CMS defines observation status as “well-defined sets of specific, clinically appropriate services.” In most cases, the status applies to inpatient stays of less than 24 hours. Longer than 48 hours is dubbed “rare and exceptional” by the federal agency.
But in the report, “Hospitalized But Not Admitted: Characteristics of Patients With ‘Observation Status’ at an Academic Medical Center,” lead author and hospitalist Ann Sheehy, MD, MS, of Wisconsin School of Medicine and Public Health in Madison found that patients’ mean length of stay (LOS) in observation was 33.3 hours, but it was longer than 48 hours in 16.5% of cases. Dr. Sheehy adds that 1,141 distinct observation diagnosis codes were used for observation stays during the study period, which ran from July 1, 2010, to Dec. 31, 2011.
“What CMS has as a definition for observation status is clearly not what’s happening in clinical practice, based on the length of stay and the wide variety of diagnosis codes,” Dr. Sheehy says. “We had over 1,000 diagnosis codes for something CMS says is well-defined.”
The issue is of particular note to hospital medicine groups as observation status disproportionately affects the general-medicine population, Dr. Sheehy says. Just over 52% of all observation stays in the study were adult general-medicine patients.
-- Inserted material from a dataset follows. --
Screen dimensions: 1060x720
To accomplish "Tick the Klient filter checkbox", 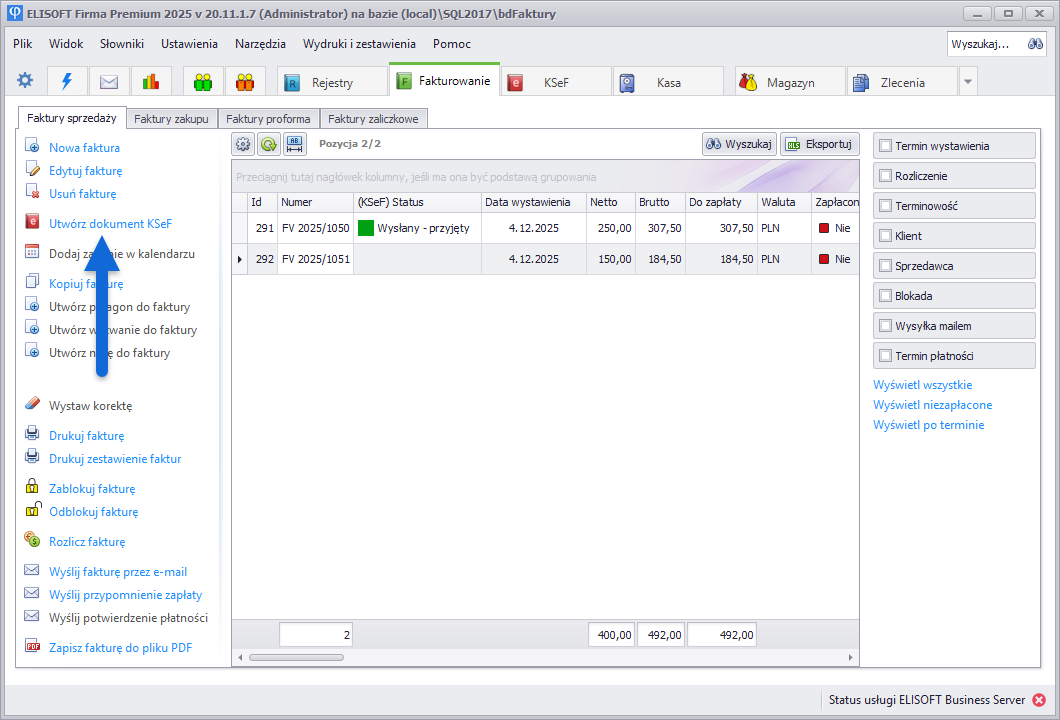I will click(x=885, y=236).
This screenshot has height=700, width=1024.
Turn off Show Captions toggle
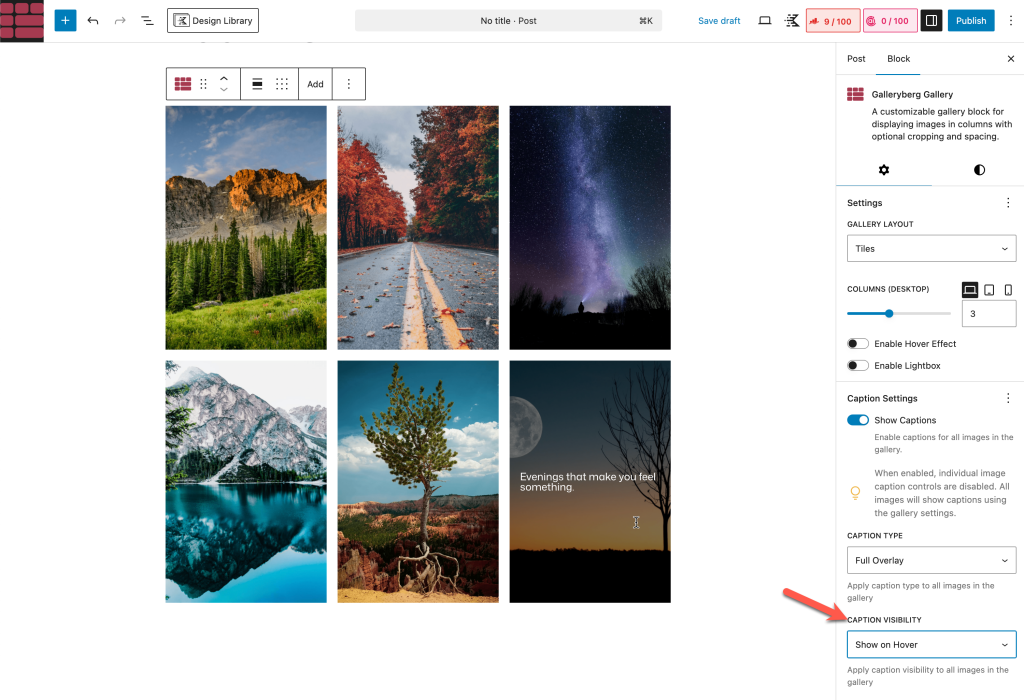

The paper adds that while the cost per encounter for observation care was less than that for inpatient care, the average reimbursement for observation care failed to cover it. The net loss per encounter for an observation stay was $331, compared with a net gain of $2,163 for an inpatient stay.
“We don’t want to have hospitals operating on a huge profit margin,” Dr. Sheehy says, but “you can’t have hospitals delivering care at a loss consistently and have them stay solvent. It’s just not going to work.”